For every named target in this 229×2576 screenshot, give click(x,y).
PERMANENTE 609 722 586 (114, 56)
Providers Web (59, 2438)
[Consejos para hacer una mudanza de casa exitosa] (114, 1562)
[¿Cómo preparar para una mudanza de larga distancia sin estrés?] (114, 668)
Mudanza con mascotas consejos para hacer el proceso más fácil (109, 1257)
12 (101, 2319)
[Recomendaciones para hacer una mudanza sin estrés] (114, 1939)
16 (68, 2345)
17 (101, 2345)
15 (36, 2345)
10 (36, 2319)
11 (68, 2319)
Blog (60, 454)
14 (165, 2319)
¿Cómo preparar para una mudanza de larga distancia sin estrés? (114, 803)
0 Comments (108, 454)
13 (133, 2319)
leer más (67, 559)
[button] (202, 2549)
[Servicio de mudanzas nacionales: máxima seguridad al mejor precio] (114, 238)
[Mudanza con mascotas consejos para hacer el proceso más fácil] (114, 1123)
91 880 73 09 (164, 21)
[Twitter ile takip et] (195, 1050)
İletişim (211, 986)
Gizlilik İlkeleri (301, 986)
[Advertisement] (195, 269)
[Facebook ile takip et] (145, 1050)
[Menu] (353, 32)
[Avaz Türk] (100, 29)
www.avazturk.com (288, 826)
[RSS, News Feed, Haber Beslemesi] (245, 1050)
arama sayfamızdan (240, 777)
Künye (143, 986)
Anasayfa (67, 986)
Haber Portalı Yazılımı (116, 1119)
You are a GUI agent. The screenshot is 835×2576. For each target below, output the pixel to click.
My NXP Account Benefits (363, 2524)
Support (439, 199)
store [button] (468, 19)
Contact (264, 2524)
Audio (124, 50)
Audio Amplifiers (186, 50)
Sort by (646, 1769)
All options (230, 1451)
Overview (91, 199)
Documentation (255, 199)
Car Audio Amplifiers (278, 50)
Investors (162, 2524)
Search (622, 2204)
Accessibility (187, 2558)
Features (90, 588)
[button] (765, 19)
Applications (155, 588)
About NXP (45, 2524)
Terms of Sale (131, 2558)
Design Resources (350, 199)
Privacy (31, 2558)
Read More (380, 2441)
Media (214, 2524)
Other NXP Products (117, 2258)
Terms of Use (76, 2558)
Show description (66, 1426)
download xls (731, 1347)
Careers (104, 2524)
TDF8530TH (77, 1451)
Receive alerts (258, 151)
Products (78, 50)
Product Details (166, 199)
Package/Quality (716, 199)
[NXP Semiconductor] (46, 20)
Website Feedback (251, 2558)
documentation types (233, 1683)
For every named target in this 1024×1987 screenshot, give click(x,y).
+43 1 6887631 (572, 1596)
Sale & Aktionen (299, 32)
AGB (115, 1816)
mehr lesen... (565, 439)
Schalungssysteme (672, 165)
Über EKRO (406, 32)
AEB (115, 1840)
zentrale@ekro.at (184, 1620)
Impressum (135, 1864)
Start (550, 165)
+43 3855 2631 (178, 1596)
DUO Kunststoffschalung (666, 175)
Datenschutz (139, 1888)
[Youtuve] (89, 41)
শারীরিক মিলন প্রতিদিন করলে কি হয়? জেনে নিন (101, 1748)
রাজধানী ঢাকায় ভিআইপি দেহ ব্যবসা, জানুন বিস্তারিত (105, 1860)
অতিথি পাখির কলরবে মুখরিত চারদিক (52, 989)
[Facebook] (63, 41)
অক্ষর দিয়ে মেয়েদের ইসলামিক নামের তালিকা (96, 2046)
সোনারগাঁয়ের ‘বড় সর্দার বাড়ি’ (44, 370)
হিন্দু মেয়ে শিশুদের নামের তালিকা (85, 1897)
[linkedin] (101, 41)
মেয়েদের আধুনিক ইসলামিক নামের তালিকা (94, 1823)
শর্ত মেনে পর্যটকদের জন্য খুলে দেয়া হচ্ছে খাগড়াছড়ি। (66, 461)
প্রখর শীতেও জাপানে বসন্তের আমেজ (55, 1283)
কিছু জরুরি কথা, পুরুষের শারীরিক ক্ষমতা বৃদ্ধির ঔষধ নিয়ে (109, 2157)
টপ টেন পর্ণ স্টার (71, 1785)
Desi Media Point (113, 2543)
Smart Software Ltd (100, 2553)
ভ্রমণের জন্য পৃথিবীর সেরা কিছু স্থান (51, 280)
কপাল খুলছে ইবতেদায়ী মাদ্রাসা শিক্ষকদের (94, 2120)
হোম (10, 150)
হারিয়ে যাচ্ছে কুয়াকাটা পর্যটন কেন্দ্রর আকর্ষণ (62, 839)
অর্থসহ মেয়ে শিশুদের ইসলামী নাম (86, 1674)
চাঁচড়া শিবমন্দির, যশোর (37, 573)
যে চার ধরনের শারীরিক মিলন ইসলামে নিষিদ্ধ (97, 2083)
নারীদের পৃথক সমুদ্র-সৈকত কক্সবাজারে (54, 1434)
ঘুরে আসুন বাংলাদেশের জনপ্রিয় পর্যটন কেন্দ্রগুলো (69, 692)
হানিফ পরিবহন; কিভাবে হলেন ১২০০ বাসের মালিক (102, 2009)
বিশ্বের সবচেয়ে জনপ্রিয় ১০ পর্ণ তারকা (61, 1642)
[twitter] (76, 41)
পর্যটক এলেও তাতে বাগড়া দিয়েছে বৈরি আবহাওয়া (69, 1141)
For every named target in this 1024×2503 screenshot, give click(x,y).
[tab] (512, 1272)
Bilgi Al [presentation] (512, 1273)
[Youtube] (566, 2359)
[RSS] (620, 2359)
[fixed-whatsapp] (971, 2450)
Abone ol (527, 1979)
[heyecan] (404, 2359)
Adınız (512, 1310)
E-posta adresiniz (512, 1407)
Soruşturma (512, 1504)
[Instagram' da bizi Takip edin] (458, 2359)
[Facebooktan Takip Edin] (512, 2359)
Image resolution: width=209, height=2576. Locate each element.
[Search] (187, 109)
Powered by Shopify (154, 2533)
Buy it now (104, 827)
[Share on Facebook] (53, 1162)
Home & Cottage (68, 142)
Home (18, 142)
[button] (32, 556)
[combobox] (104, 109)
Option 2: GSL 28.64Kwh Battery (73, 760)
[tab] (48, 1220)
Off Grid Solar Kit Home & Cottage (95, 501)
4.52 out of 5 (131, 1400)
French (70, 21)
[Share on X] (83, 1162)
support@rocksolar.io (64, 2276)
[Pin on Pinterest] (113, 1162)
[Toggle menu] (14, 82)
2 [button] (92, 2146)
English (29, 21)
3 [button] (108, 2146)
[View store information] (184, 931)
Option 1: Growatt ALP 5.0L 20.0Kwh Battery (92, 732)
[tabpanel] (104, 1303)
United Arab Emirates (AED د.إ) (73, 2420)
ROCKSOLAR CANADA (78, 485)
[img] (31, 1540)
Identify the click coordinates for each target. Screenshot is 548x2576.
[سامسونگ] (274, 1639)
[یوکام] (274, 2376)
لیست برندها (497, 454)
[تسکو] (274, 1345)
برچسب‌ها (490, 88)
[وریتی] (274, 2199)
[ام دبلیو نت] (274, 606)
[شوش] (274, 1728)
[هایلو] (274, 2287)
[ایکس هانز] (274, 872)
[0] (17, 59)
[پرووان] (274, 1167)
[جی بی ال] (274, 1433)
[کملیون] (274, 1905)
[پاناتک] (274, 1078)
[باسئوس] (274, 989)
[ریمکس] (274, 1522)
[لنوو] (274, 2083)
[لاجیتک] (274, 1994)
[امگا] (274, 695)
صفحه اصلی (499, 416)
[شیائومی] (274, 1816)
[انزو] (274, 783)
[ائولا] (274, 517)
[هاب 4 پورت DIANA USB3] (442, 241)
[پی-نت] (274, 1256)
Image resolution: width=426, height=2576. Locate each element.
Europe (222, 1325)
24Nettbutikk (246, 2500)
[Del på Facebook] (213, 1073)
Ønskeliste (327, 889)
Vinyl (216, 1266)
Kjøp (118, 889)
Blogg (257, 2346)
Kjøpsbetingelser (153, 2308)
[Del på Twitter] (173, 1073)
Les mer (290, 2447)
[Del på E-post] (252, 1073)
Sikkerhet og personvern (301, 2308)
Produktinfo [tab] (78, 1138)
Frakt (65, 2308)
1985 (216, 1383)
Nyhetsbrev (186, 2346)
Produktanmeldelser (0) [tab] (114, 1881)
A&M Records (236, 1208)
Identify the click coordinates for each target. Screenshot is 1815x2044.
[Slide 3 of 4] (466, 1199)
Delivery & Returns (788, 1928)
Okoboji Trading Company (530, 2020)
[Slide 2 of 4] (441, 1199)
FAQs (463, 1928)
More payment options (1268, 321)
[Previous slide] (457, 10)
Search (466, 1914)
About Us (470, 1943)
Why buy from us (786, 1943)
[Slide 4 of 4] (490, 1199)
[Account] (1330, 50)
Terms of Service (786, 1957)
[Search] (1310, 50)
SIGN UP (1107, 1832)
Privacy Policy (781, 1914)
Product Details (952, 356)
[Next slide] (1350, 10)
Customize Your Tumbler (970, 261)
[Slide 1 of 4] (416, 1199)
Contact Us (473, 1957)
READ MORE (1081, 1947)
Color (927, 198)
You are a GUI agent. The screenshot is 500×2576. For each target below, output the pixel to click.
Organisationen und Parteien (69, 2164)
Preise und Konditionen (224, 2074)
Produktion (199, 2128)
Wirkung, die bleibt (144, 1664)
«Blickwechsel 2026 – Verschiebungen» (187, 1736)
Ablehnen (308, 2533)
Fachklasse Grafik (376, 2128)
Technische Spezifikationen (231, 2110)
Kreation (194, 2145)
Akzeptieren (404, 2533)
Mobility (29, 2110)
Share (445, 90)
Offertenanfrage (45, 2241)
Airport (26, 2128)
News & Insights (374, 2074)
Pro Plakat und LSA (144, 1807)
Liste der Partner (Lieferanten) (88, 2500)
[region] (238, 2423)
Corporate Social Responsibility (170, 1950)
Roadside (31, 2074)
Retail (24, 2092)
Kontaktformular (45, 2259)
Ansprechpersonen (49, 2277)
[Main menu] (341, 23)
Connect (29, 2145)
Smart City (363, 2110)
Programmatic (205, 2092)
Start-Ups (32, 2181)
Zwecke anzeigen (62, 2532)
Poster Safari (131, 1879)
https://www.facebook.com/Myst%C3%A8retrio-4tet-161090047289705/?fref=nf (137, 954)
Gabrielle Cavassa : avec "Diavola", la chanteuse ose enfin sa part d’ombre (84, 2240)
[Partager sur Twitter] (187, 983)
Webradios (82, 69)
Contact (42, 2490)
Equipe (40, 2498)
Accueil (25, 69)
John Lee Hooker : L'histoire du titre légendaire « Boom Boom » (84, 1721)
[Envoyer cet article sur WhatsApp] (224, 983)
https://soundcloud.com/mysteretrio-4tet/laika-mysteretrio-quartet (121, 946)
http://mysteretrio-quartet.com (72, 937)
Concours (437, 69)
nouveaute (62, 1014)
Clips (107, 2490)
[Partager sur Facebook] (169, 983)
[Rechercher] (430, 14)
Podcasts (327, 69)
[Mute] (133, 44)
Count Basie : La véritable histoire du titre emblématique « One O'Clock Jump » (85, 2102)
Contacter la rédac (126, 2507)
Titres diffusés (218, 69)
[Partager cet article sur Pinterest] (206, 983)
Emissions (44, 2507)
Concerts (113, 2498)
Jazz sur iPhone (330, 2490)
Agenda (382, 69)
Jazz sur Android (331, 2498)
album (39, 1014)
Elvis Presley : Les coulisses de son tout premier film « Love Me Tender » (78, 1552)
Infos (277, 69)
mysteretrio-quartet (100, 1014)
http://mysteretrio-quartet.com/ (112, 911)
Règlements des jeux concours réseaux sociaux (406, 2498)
○ ○ ○ ○
Which lines in the listing above hold the word "Terms"? Show each of them.

Terms of Sale (131, 2558)
Terms of Use (76, 2558)
Terms of Service (786, 1957)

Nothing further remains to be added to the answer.